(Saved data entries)
• • • •

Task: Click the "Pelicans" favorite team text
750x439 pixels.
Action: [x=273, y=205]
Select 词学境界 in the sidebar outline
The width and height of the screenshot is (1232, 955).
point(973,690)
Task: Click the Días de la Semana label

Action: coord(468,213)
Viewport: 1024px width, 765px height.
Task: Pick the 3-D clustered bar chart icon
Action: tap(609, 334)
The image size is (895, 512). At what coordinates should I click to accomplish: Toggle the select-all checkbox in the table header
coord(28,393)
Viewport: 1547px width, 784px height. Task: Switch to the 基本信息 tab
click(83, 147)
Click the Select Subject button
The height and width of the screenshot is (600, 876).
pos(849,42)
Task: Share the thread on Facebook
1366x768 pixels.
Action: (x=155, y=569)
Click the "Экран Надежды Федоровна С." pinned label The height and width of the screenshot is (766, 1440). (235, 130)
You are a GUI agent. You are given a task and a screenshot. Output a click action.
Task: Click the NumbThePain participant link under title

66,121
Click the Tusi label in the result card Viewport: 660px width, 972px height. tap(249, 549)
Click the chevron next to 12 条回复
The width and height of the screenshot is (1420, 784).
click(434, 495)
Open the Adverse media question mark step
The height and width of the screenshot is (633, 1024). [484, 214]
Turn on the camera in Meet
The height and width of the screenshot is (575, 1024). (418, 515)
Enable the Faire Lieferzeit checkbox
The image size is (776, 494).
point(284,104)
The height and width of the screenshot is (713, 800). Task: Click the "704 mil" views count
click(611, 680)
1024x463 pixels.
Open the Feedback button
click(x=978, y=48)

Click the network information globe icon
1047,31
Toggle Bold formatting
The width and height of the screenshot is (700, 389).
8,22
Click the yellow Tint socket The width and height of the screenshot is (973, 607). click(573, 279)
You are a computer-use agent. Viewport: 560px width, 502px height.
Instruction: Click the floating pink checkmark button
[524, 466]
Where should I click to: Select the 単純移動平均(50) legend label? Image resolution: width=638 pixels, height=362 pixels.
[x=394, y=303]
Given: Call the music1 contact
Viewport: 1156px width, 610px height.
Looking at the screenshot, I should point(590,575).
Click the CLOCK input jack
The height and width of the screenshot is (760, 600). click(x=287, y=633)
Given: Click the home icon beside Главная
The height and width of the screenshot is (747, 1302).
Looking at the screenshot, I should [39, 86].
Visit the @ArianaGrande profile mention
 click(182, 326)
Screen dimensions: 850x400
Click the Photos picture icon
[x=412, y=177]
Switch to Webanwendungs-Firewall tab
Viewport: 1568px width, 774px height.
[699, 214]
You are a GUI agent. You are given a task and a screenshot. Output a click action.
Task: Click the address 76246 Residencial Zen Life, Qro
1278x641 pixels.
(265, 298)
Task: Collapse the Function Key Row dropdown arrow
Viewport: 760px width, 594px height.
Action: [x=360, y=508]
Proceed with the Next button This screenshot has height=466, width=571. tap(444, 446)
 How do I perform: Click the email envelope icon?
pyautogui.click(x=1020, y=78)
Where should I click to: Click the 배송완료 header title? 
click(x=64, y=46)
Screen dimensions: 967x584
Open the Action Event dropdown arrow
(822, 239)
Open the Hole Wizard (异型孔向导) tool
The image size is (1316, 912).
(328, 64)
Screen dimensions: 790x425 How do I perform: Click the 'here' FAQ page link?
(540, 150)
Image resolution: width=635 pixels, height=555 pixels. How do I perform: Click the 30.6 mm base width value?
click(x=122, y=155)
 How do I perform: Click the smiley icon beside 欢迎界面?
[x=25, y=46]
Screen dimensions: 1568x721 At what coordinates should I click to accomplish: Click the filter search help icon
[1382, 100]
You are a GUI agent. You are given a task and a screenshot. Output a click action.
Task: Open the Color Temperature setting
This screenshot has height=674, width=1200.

• • • •

■ **Problem description**
Please restate every record above word for word.

■ **Answer**
Task: Click the "Pelicans" favorite team text
750x439 pixels.
Action: [x=273, y=205]
Select 词学境界 in the sidebar outline
The width and height of the screenshot is (1232, 955).
point(973,690)
Task: Click the Días de la Semana label

Action: coord(468,213)
Viewport: 1024px width, 765px height.
Task: Pick the 3-D clustered bar chart icon
Action: tap(609, 334)
The image size is (895, 512). At what coordinates should I click to accomplish: Toggle the select-all checkbox in the table header
coord(28,393)
Viewport: 1547px width, 784px height. Task: Switch to the 基本信息 tab
click(83, 147)
Click the Select Subject button
The height and width of the screenshot is (600, 876).
pos(849,42)
Task: Share the thread on Facebook
1366x768 pixels.
Action: (x=155, y=569)
Click the "Экран Надежды Федоровна С." pinned label The height and width of the screenshot is (766, 1440). (235, 130)
You are a GUI agent. You are given a task and a screenshot. Output a click action.
Task: Click the NumbThePain participant link under title

66,121
Click the Tusi label in the result card Viewport: 660px width, 972px height. tap(249, 549)
Click the chevron next to 12 条回复
The width and height of the screenshot is (1420, 784).
click(434, 495)
Open the Adverse media question mark step
The height and width of the screenshot is (633, 1024). [484, 214]
Turn on the camera in Meet
The height and width of the screenshot is (575, 1024). (418, 515)
Enable the Faire Lieferzeit checkbox
The image size is (776, 494).
point(284,104)
The height and width of the screenshot is (713, 800). Task: Click the "704 mil" views count
click(611, 680)
1024x463 pixels.
Open the Feedback button
click(x=978, y=48)

Click the network information globe icon
1047,31
Toggle Bold formatting
The width and height of the screenshot is (700, 389).
8,22
Click the yellow Tint socket The width and height of the screenshot is (973, 607). click(573, 279)
You are a computer-use agent. Viewport: 560px width, 502px height.
Instruction: Click the floating pink checkmark button
[524, 466]
Where should I click to: Select the 単純移動平均(50) legend label? Image resolution: width=638 pixels, height=362 pixels.
[x=394, y=303]
Given: Call the music1 contact
Viewport: 1156px width, 610px height.
Looking at the screenshot, I should point(590,575).
Click the CLOCK input jack
The height and width of the screenshot is (760, 600). click(x=287, y=633)
Given: Click the home icon beside Главная
The height and width of the screenshot is (747, 1302).
Looking at the screenshot, I should [39, 86].
Visit the @ArianaGrande profile mention
 click(182, 326)
Screen dimensions: 850x400
Click the Photos picture icon
[x=412, y=177]
Switch to Webanwendungs-Firewall tab
Viewport: 1568px width, 774px height.
[699, 214]
You are a GUI agent. You are given a task and a screenshot. Output a click action.
Task: Click the address 76246 Residencial Zen Life, Qro
1278x641 pixels.
(265, 298)
Task: Collapse the Function Key Row dropdown arrow
Viewport: 760px width, 594px height.
Action: [x=360, y=508]
Proceed with the Next button This screenshot has height=466, width=571. tap(444, 446)
 How do I perform: Click the email envelope icon?
pyautogui.click(x=1020, y=78)
Where should I click to: Click the 배송완료 header title? 
click(x=64, y=46)
Screen dimensions: 967x584
Open the Action Event dropdown arrow
(822, 239)
Open the Hole Wizard (异型孔向导) tool
The image size is (1316, 912).
(328, 64)
Screen dimensions: 790x425 How do I perform: Click the 'here' FAQ page link?
(540, 150)
Image resolution: width=635 pixels, height=555 pixels. How do I perform: Click the 30.6 mm base width value?
click(x=122, y=155)
 How do I perform: Click the smiley icon beside 欢迎界面?
[x=25, y=46]
Screen dimensions: 1568x721 At what coordinates should I click to accomplish: Click the filter search help icon
[1382, 100]
You are a GUI agent. You are given a task and a screenshot. Output a click action.
Task: Open the Color Temperature setting
This screenshot has height=674, width=1200.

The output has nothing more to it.